Make Textbooks Affordable

Everyone knows that textbooks prices are outrageous. Students spend an average of $1,200 a year on textbooks and course materials, and prices have been rising more than for times the rate of inflation for the past two decades!

It’s no accident that textbooks are so expensive.  Publishing companies have been raking in huge profits while engaging in bad practices that drive up costs: issuing new editions that make used books hard to find, bundling textbooks with unnecessary CDs and pass-codes, and more.  They get away with it because students don’t have a choice -- we’ve got to buy the book they’re selling, even if the price is outrageous.

The good news is that we're making progress.
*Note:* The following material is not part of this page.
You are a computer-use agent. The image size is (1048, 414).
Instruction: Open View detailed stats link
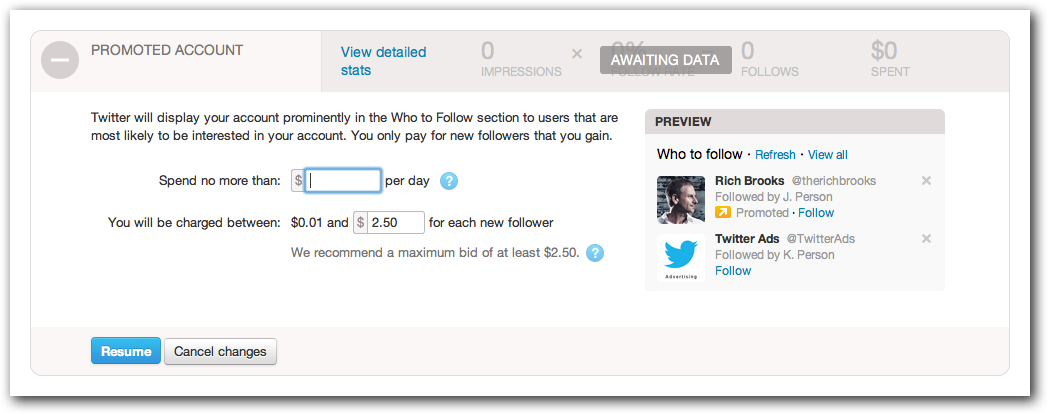[x=384, y=61]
Students can save hundreds through discounted options like renting, used books and bookswaps on campus.  At the same time, lasting solutions like open-source textbooks are gaining traction, which could literally revolutionize the textbook market by offering free online access and reducing costs up to 80%.

We're fighting to rein in costs by promoting cost-saving solutions on campus, while also tackling publishers' stranglehold on the market to change prices for good.  We're educating students, faculty and bookstores, and raising awareness through research and the media.   We're also calling on publishers, colleges and foundations to support the creation of more open-source textbooks that could save students millions each year.

Issue updates

Media Hit | Higher Ed, Textbooks

The great textbook robbery

A watchdog group called CALPIRG has issued a report called Ripoff 101, documenting that the giant publishers are raising prices of college texts at a rate three times higher than the prices of general books.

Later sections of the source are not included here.